Jumat, 24 Oktober 2008

Global crisis, Psychiatric Disorders Caution!

Global financial crisis seems to be improving mental health disorder and even suicide, while people struggled to poverty and unemployment, warning that the World Health Organization (WHO).

Hundreds of millions of people worldwide are affected by the influence of mental disturbance such as depression and bipolar disturbances and the current decline in the market can increase the serious sense of disappointment among the people vulnerable to such diseases.

WHO also states, the impact can be seen in the people who live in low-income and middle, with limited access to care.
"We need not look surprised or low bumps and the consequences that may appear due to the current financial crisis. As we see gape wide gulf in care who is in need," said WHO Director General Margaret Chan in meeting the mental health experts.

Poverty and the pressure associated with it, including violence, social excommunication, and "ongoing insecurity" associated with the emergence mental disturbance, he said. "No need to be surprised that we continue to witness harassment, suicide, and the pressure further," said Chan.

Chan disapprovingly "how big the lack of care" for some mental health patients, especially in low-income and middle, where two of the four people. Government should make mental health as an important part of primary health care, he said.

Benedetto Saraceno, Director of the Department of Materials Chemistry misuse of Mental Health and the WHO, said mental health disorder affects one in four people from one point of their lives.

Nervous and mental disturbances are often chronic and disabling, he said. Almost one million people to make suicide worldwide each year, many of them young adults.

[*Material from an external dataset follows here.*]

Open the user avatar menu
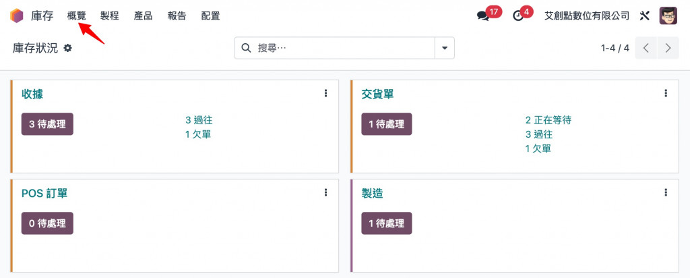Image resolution: width=690 pixels, height=278 pixels. click(668, 16)
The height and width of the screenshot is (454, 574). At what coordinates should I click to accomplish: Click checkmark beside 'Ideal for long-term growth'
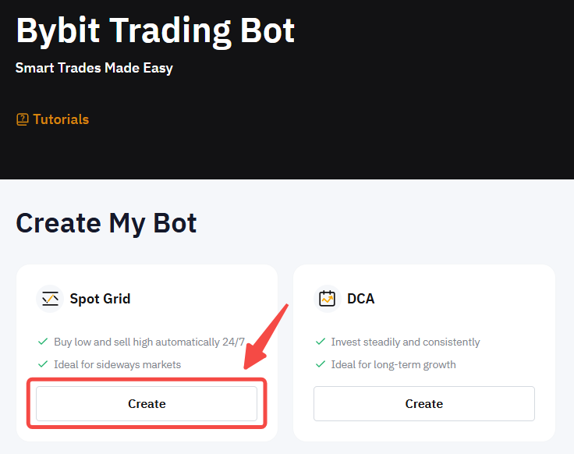click(x=320, y=364)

When asked about the financial crisis, Saraceno said, "Poverty can be the result of the incident semamcam, debt, disappointment and loss of control that may reach the bottom and the middle class. Even poor people can be affected by this crisis."

"There is clear evidence that the suicides related to financial disaster. I'm not talking about the millionaire who jump from the window but about poor people," he said.

Estimated global crisis can affect the "stability of families and communities," said Saraceno. WHO launched a program in the second week of October, the annual World Mental Health Day, which is intended to improve funding and services for people with mental illness for six years into the future.

More than 75 percent of people suffering from mental disturbances in the world do not get the care or treatment, and many people, she neglected and a victim of harassment, said the world body.

Globally, the WHO says most countries to less than 2 percent of their national health budget to mental health.

"I believe that even in middle-income countries affected by the economic crisis, it means lack of money and access to care," said Saraceno.